By Kelly Panlaqui
On Thursday, June 16, we held the third panel discussion of our 2022 Summer Forum focused on opportunities in criminal law and death penalty representation. Stephon Woods, an attorney with the U.S Department of Housing and Urban Development facilitated the conversation between the following panelists:
- Naida Henao, Network for Victim Recovery DC
- Emily Olson-Gault, ABA Death Penalty Representation Project
- Andy Wise, Miller and Chevalier
- Matt Hellman, Jenner and Block
- Tara Chen, Public Defender Service for the District of Columbia
Our panelists began our discussion with what led them to this work. For some, it was classes or clinical experiences in law school. For others, it was the first time they took on a pro bono criminal case. But all our panelists are dedicated to pursuing ways to challenge and fundamentally change the criminal justice system. In order to pursue change, clients must be at the center of this work. And in order to be an effective advocate, Andy shared it comes down to understanding as best you can what it really means to serve in jail. There are many factors that culminate in a client’s incarceration; some clients may have intellectual issues, some may come from violent backgrounds or have been victims of violence themselves. Most have faced insurmountable challenges and did not have resources available to them to overcome these challenges. Understanding where a client comes from enables advocates to better express a client’s story and contextualize the experiences that lead to the situation. As one panelist put it, our clients should not be judged by the worst moment of their lives.
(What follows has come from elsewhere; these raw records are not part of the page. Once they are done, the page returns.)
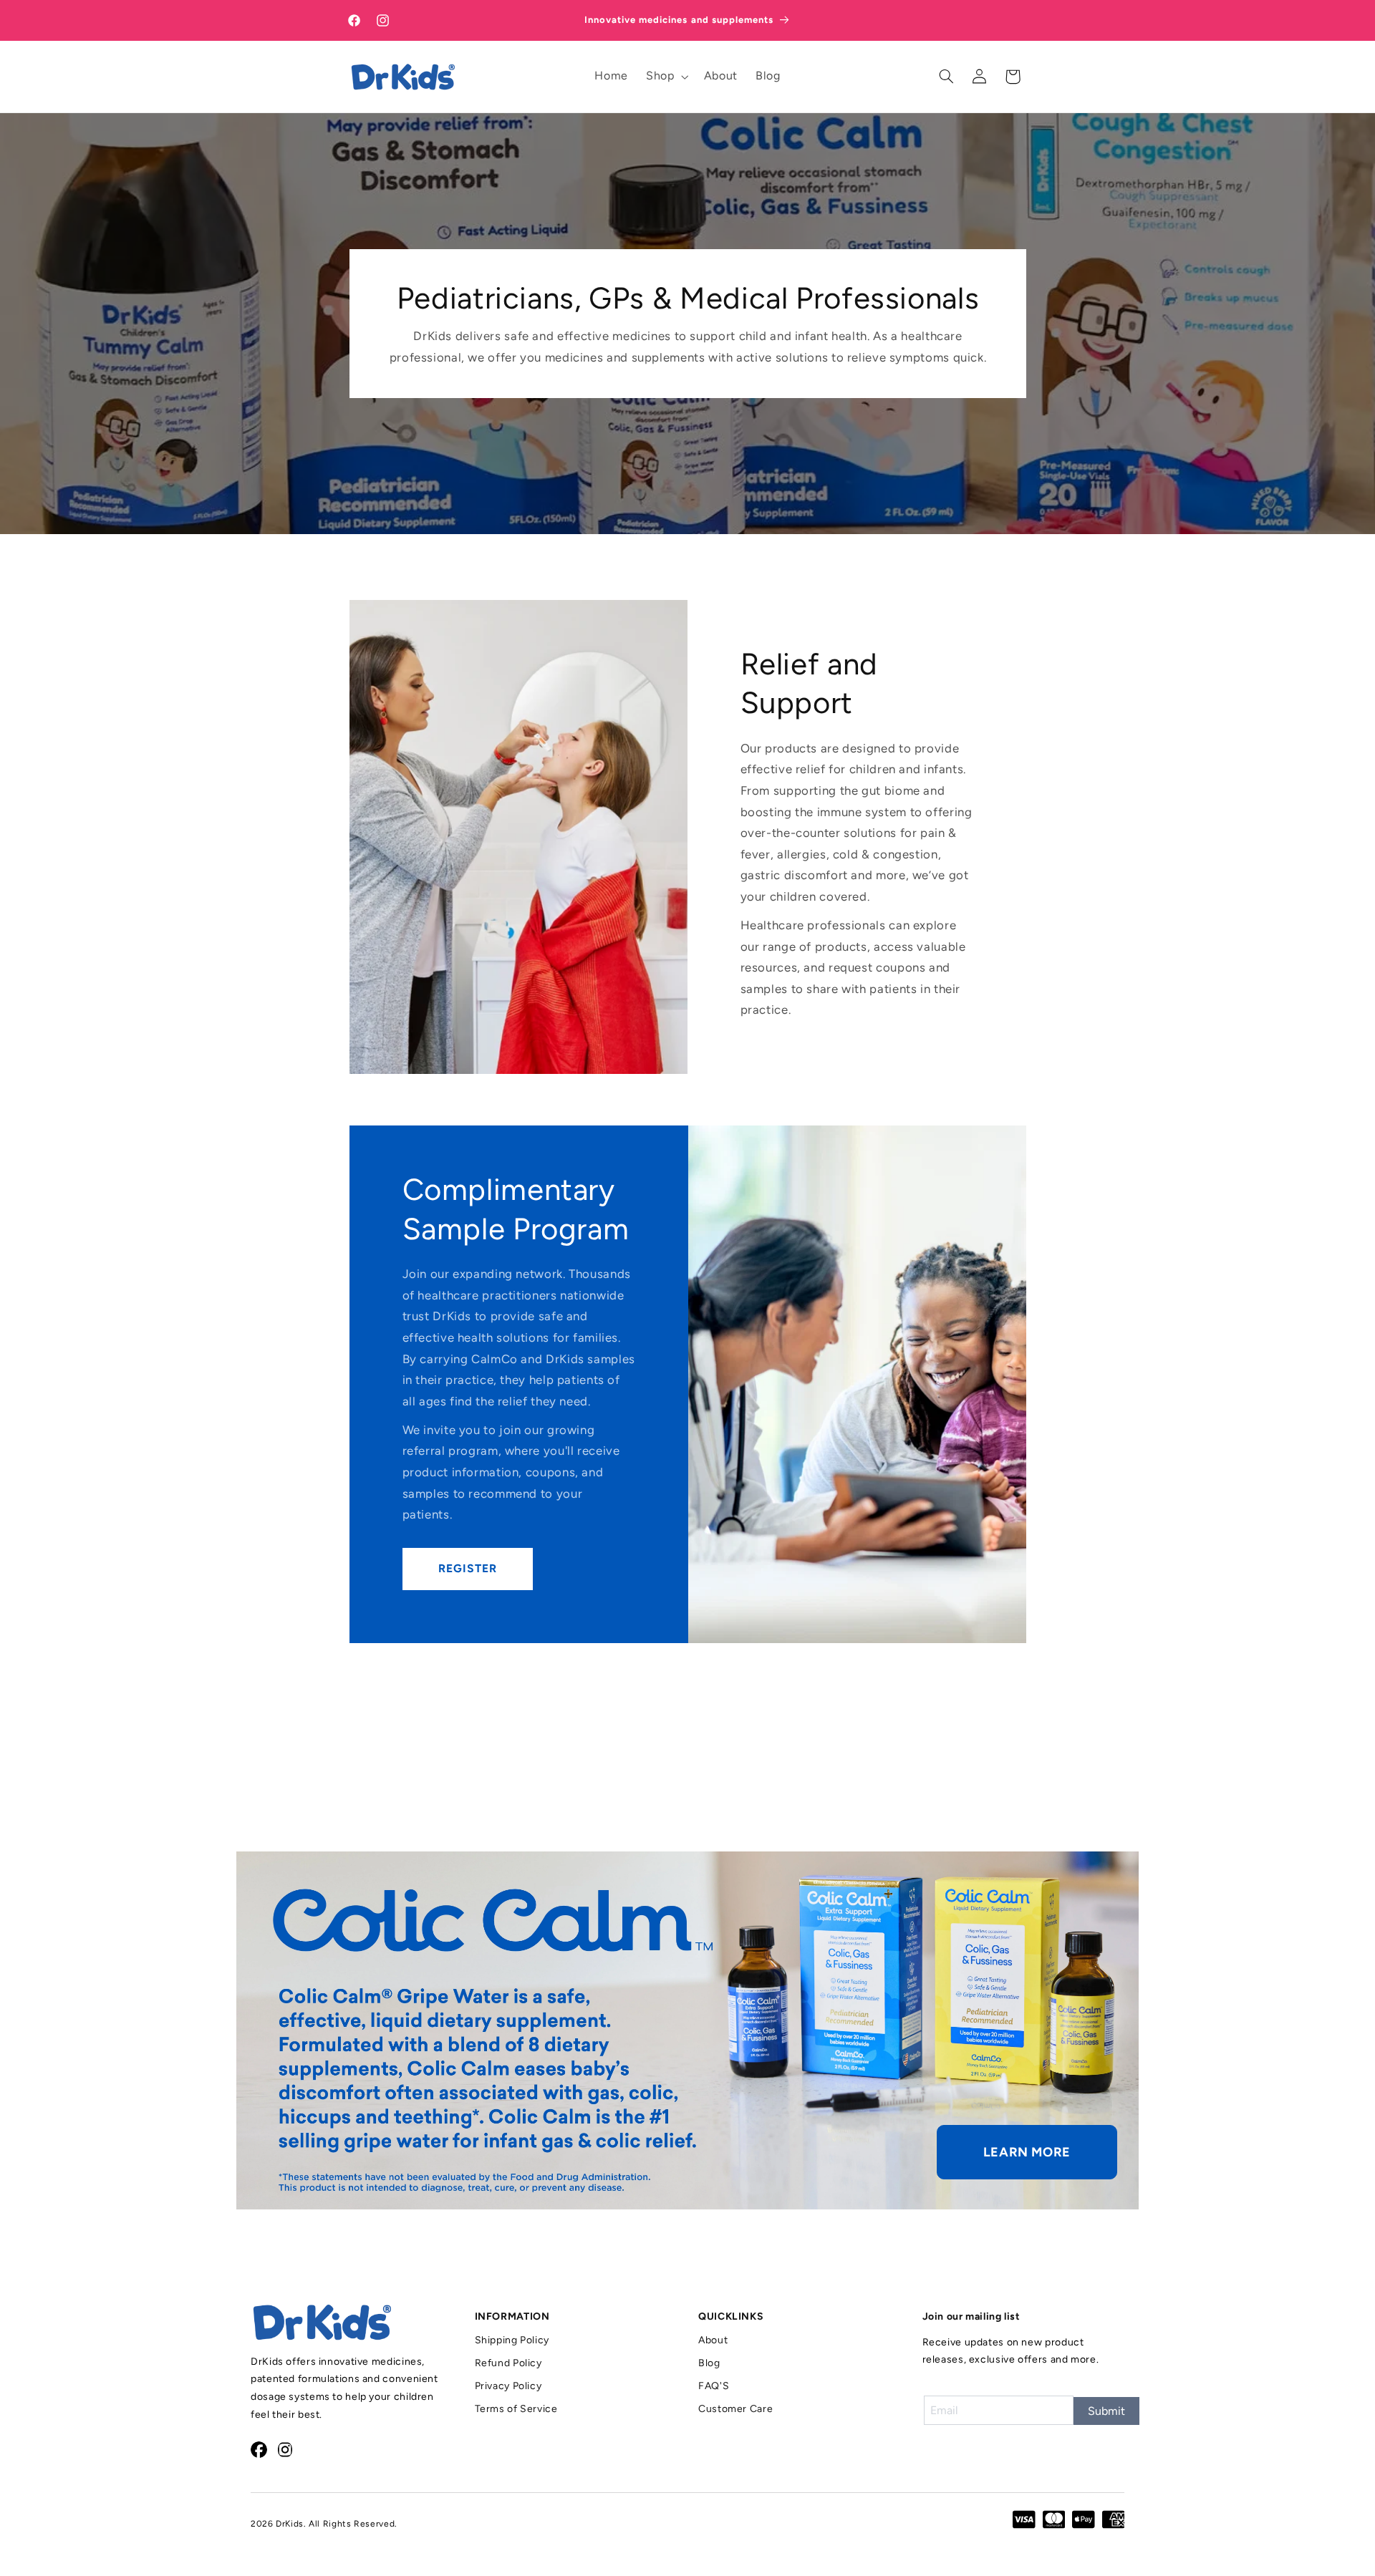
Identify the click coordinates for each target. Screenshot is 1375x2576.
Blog (709, 2363)
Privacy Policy (508, 2386)
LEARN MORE (1027, 2152)
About (713, 2340)
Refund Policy (508, 2363)
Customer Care (735, 2409)
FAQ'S (713, 2386)
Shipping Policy (512, 2340)
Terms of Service (516, 2409)
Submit (1106, 2411)
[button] (666, 76)
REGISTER (467, 1568)
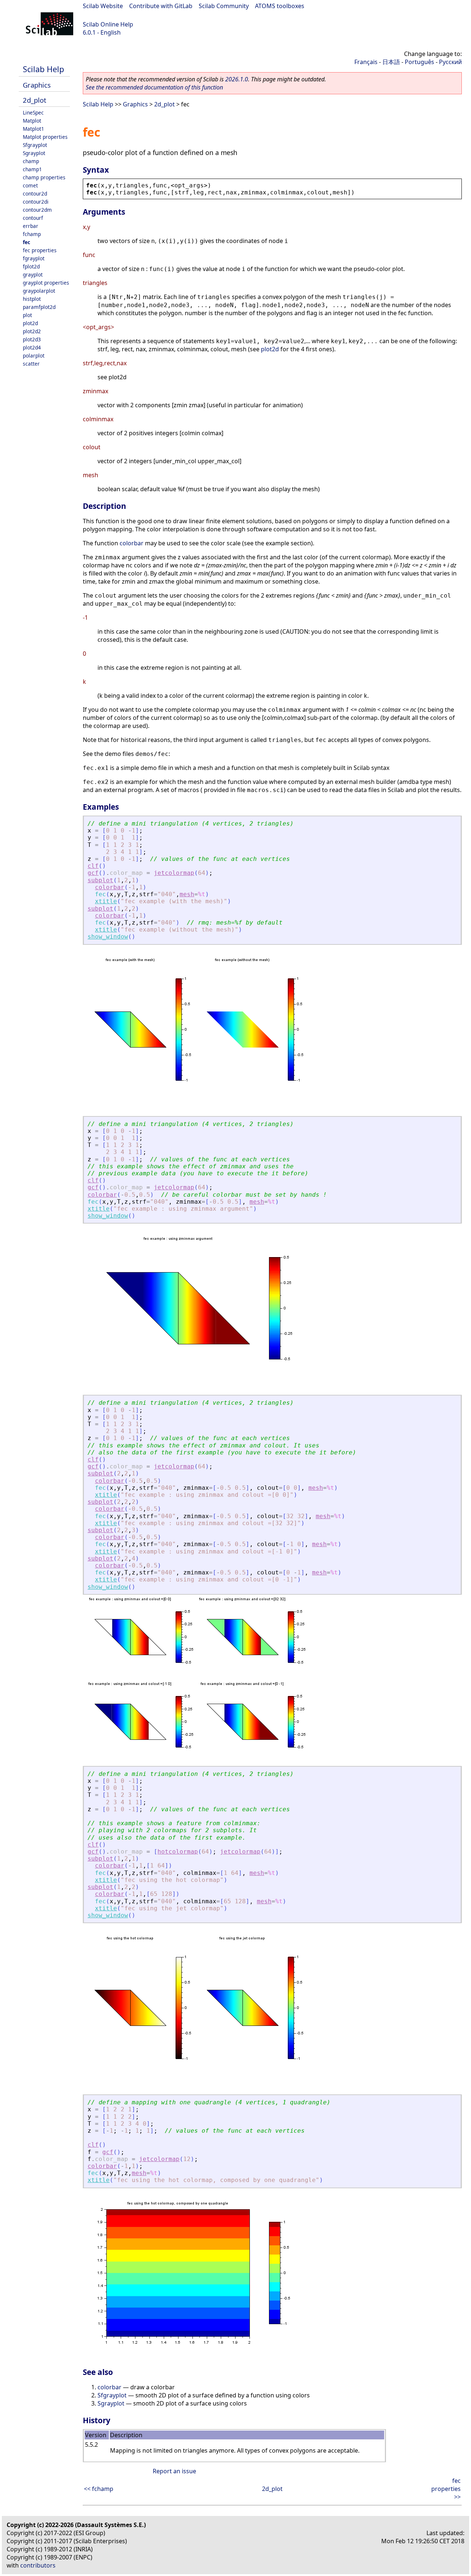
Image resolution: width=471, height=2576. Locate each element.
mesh (187, 894)
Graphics (37, 84)
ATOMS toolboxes (279, 6)
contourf (33, 217)
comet (30, 185)
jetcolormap (174, 872)
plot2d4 (32, 347)
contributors (38, 2565)
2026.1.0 (236, 79)
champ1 (32, 169)
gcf (93, 872)
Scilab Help (43, 69)
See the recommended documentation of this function (154, 87)
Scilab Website (103, 6)
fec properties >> (446, 2489)
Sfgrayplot (35, 144)
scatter (31, 363)
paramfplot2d (39, 306)
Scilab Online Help (108, 24)
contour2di (36, 201)
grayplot (33, 274)
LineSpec (33, 112)
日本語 (391, 62)
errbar (30, 225)
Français (366, 62)
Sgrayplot (34, 152)
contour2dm (37, 209)
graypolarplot (39, 290)
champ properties (44, 177)
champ (31, 161)
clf (93, 865)
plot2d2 (32, 331)
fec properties (40, 250)
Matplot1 (33, 128)
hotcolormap (177, 1851)
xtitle (106, 901)
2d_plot (34, 100)
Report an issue (174, 2471)
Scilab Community (224, 6)
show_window (108, 936)
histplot (32, 298)
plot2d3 (32, 339)
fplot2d (31, 266)
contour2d (35, 193)
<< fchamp (98, 2489)
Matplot (32, 120)
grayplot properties (46, 282)
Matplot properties (45, 136)
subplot (100, 880)
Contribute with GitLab (160, 6)
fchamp (32, 233)
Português (419, 62)
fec (26, 242)
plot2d (30, 323)
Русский (450, 62)
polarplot (34, 355)
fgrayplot (34, 258)
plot (27, 315)
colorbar (132, 543)
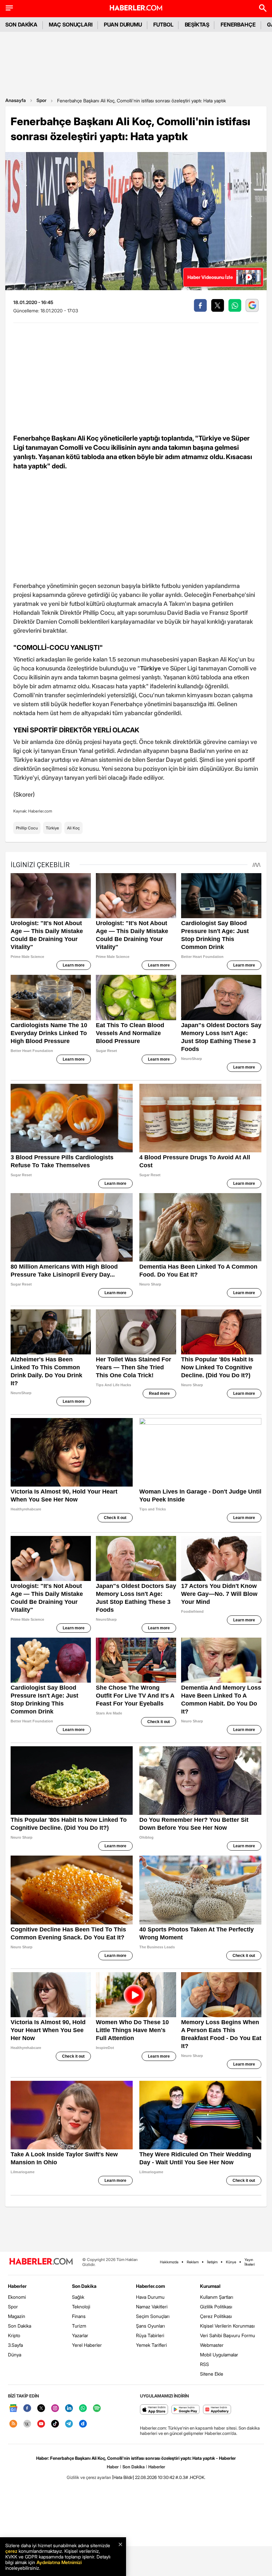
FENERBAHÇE (238, 24)
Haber (113, 2466)
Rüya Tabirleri (150, 2335)
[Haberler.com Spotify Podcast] (97, 2408)
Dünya (14, 2354)
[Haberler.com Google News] (13, 2408)
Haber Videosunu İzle (210, 277)
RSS (204, 2364)
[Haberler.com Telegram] (69, 2424)
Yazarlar (80, 2335)
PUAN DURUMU (123, 24)
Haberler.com (150, 2286)
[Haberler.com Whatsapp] (83, 2408)
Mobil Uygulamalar (219, 2354)
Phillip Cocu (27, 827)
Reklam (193, 2262)
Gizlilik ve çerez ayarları (89, 2477)
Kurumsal (210, 2286)
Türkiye (52, 827)
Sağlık (78, 2297)
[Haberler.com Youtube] (41, 2424)
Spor (41, 100)
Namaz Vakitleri (152, 2306)
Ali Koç (73, 827)
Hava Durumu (150, 2297)
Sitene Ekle (211, 2374)
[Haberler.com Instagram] (55, 2408)
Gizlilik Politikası (216, 2306)
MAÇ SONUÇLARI (71, 24)
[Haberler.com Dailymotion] (83, 2424)
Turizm (79, 2326)
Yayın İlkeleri (249, 2262)
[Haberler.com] (41, 2262)
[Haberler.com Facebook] (27, 2408)
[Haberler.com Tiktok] (55, 2424)
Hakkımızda (169, 2262)
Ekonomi (17, 2297)
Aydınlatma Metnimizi (59, 2562)
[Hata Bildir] (123, 2477)
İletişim (212, 2262)
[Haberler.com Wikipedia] (27, 2424)
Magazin (16, 2316)
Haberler (17, 2286)
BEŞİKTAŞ (197, 24)
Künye (231, 2262)
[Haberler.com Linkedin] (69, 2408)
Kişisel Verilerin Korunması (227, 2326)
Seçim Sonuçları (153, 2316)
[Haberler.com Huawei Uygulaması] (217, 2410)
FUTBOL (163, 24)
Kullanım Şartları (216, 2297)
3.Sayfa (15, 2345)
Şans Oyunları (150, 2326)
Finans (79, 2316)
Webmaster (212, 2345)
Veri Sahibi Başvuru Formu (227, 2335)
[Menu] (9, 8)
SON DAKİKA (21, 24)
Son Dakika (19, 2326)
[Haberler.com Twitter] (41, 2408)
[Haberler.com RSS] (13, 2424)
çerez (11, 2551)
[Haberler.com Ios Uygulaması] (154, 2410)
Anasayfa (15, 100)
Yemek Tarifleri (151, 2345)
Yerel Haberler (87, 2345)
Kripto (14, 2335)
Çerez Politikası (216, 2316)
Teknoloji (81, 2306)
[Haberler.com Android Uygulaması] (185, 2410)
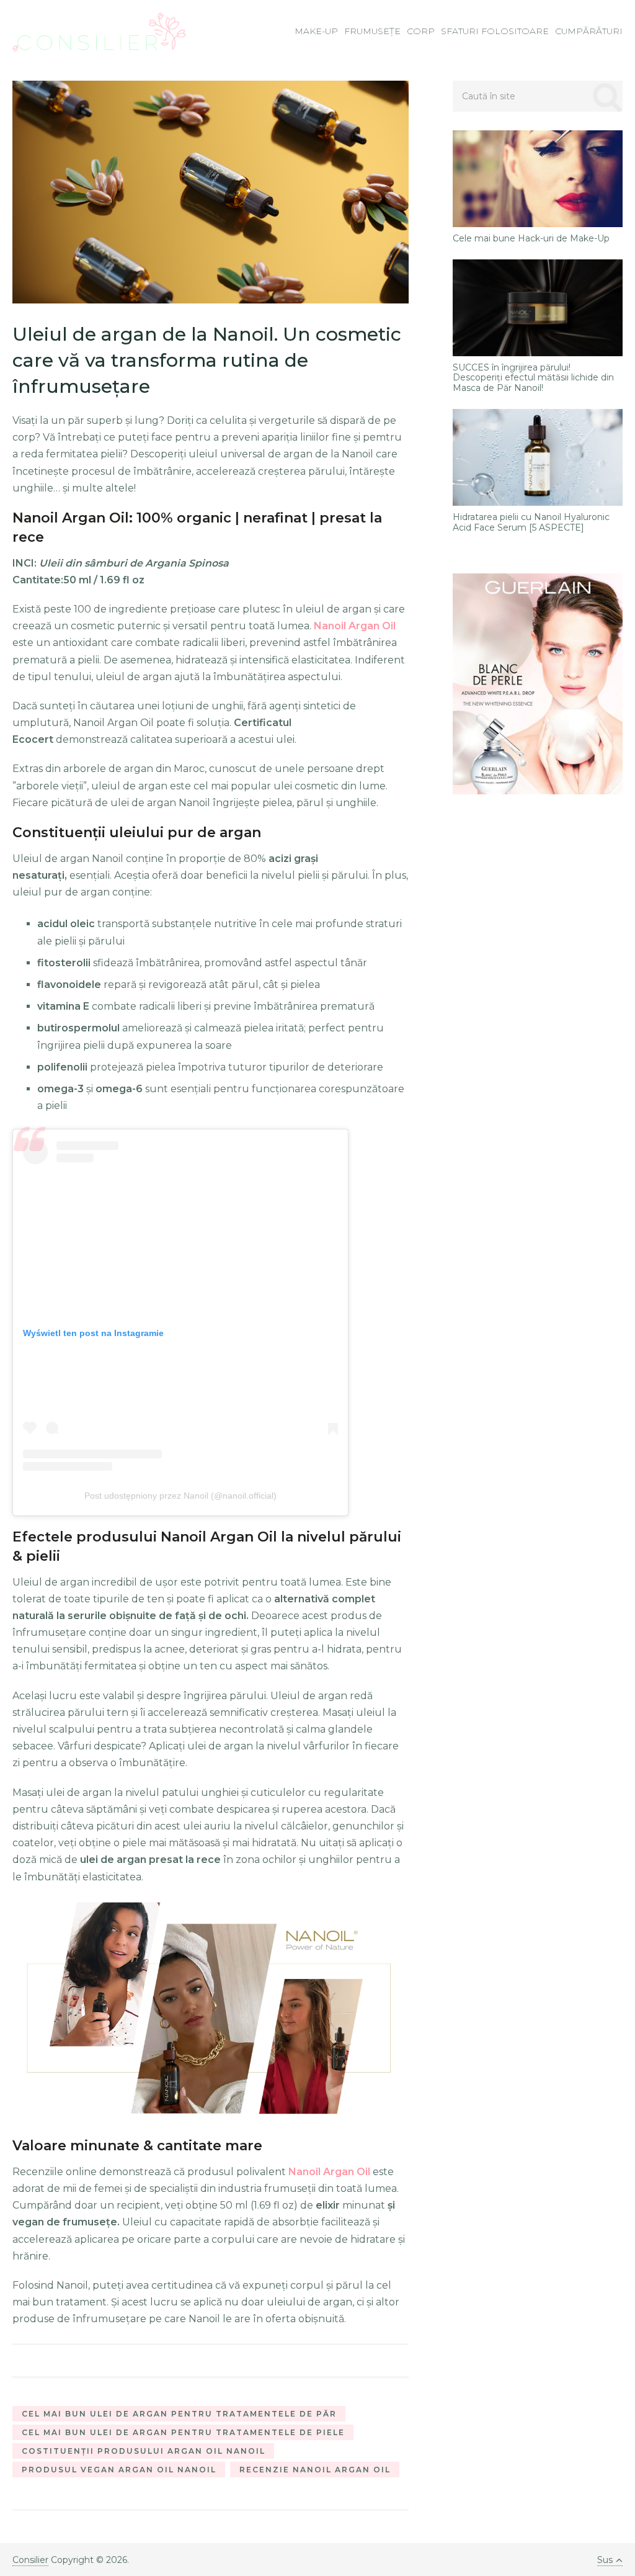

Our panel also addressed some of the more recent incidents that have shaped their work in recent years. Tara focused on the topic of racial inequality and police reform in light of the many deaths of black and brown people and the Black Lives Matter movement. Naida stressed the importance of innovation within the criminal justice system and the huge impact pro bono lawyers have on minority communities through client representation and systemic advocacy. As Tara shared, there are many points at which a pro bono lawyer can impact the system and change the outcome for a client. Part of this work is actively trying to come up with alternative sentences, diversion programs, education avenues, or other alternatives to incarceration that serve clients, victims, and the community.
As demonstrated by our panelists’ bios, there are many varied paths to this work. Volunteering, internships, pre-law school work experience, and connections made are all ways to find where your passion lies. If it is with this work, there are numerous opportunities to become involved. Emily shared the ways in which she became involved in law school as just one example. The resources below can help you start on that path.
This work is not for the faint of heart. Secondary trauma and other challenges often burn out an advocate in this arena. So, the discussion concluded with words of advice from the group as they emphasized the importance of having a support system. It is this support system that will help you get through the tough losses and keep you pushing for change. Matt entreated the audience to volunteer by reminding us all that in this area “pro bono lawyers save lives”.
Kelly Panlaqui is our 2022 Summer Intern.